That’s good to know. But I think ZIL will help reduce the random writes by doing some bundling and additionally it’s effectively 1/4th the write traffic per HDD because of the array you are using. That’s probably enough to overcome the issue with current traffic levels.
When used as a separate drive, the experience would likely be very different as @fry already mentions.
For what it’s worth Seagate says NAS and SMR don’t mix. So their Ironwolf lines will not use the tech. Of course that doesn’t excuse the quiet use of it in desktop models.
And yeah, each drive gets less than that due to being in a 6 drive array. I have also set zfs_txg_timeout to 15 seconds instead of the default 5, maybe that helps too. I changed it to 30 now, will see if there is any difference.
The bigger fear with SMR in an array like this isn’t day-to-day use, since theoretically the workload written to any one drive could be bursty enough to not trip up SMR. It’s a rebuild, when you’re going to be doing a huge amount of writes to that disk, enough to exhaust the non-SMR write caches.
if my math are correct :
taking 25Mb/s => 90 000 Mb/h => 11 250 MB/h => 11.25 GB/h => 270 GB/day
depending on the way the raid / filesystem you might be below the 150GB/day I said previously, but you might be close :s
Oh, yeah, agreed. This stealth-deployment of SMR in a market segment where that matters is absolute garbage, and I’m keeping SMR out of my array as long as I can.

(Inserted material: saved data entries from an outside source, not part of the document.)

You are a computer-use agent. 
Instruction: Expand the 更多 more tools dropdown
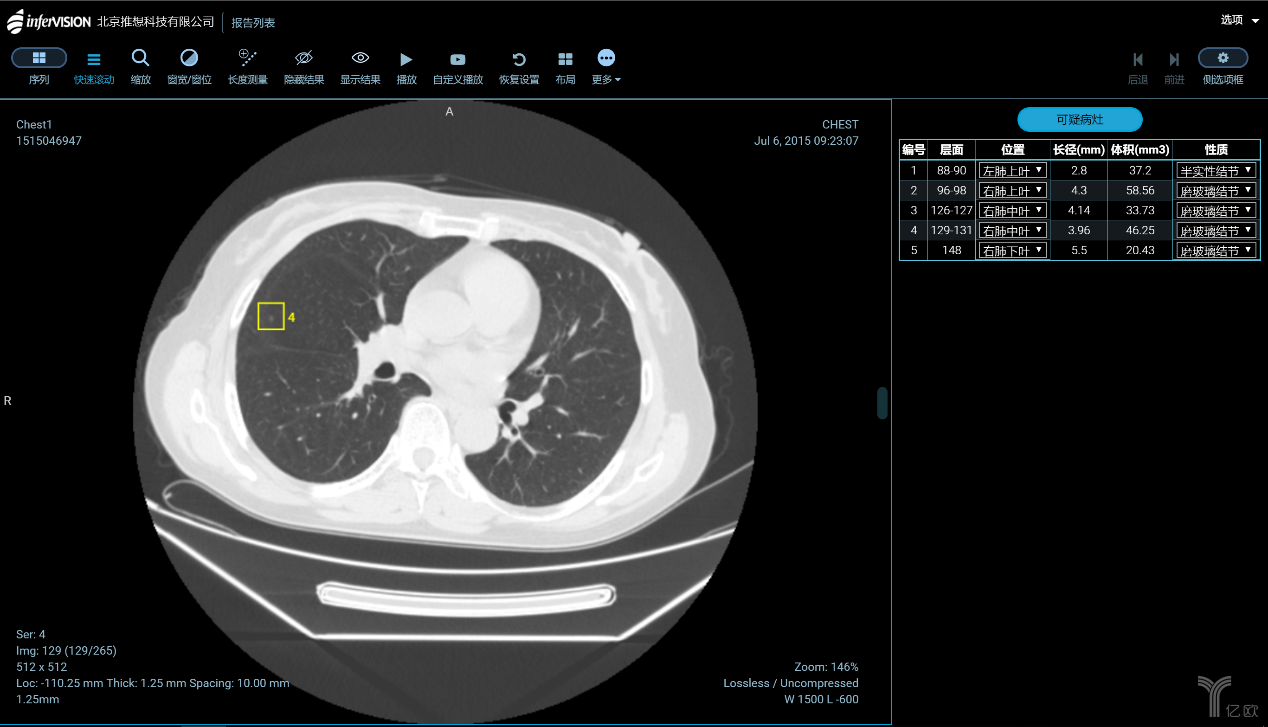606,60
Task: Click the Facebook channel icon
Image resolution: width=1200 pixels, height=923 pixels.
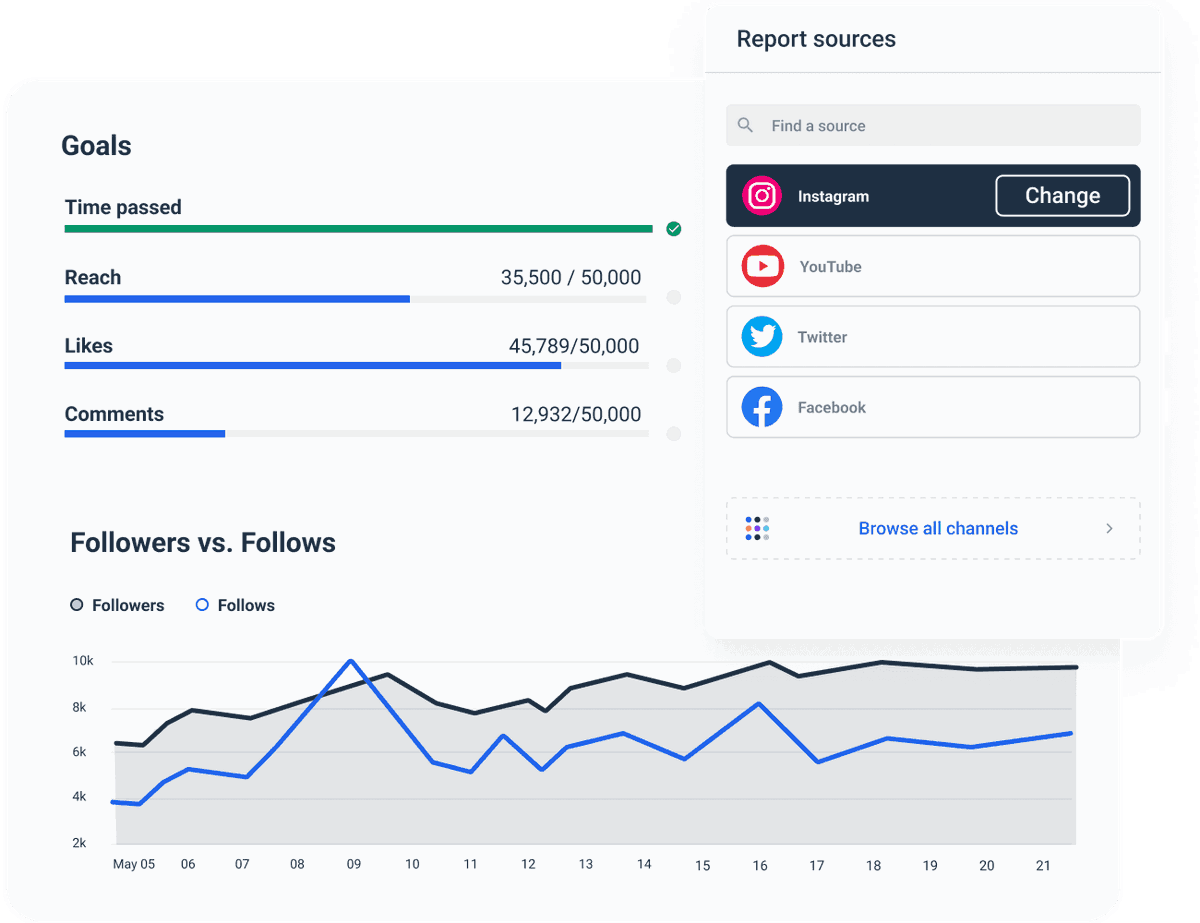Action: point(762,407)
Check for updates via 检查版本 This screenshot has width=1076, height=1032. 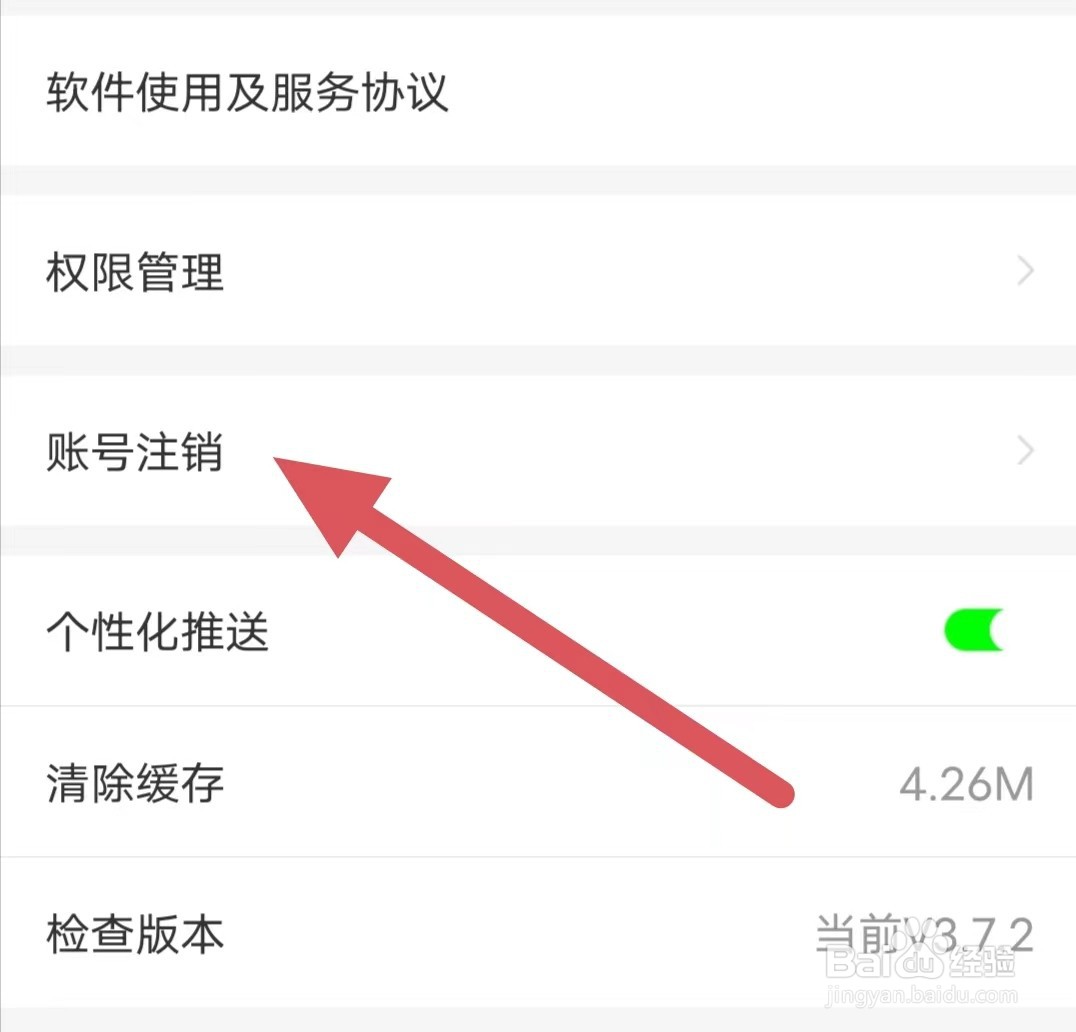pos(538,933)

This seems like the kind of thing where zfs could theoretically work around it, if the drives (and drive manufacturers) were honest about how they operate. But we’re not there today.
In theory host-managed/host-aware SMRs should work just fine with filesystems aware of SMR/zones. Seagate even did make some experiments in this regard. The problem is, there are no production-ready filesystems that would be aware of zones. If/when this happen, then SMRs will probably be a decent choice. But not earlier than that.
There is a direct quote from Seagate saying both Ironwolf and Ironwolf Pro are SMR free in the article I linked.
Seagate confirms that we do not utilize Shingled Magnetic Recording technology (SMR) in any IronWolf or IronWolf Pro drives—purpose-built for NAS solutions. Seagate always recommends to use the right drive for the right application.
And while it apparenty they would hide the use of SMR in some drives, I seriously doubt they would outright lie about it.
It’s not that clear cut. Since these drives have a decent amount of cache as well as PMR areas on the disk to buffer quite a few unshingled writes. You’ll only notice it with sustained writes for quite a long time.
Blacks are still desktop drives. They make a point to say it’s for gamers. I’m sure it performs well as long as you don’t have long sustained loads. Worst case for gamers would be a download of a large game over a very fast connection. That’s at most like 100GB if you also get 4K texture packs or something. Usually much smaller. Who knows, maybe it has a 100GB PMR segment to account for that.
For what it’s worth Storj is a pretty fringe use case. For most other uses it’s probably barely noticeable. I’m more concerned with the Red’s which are likely used in RAID5 and RAID6 arrays which can have long rebuild times. So those really shouldn’t run into SMR limitations.
That said, non of these should probably be bought if you’re planning to run a node on it.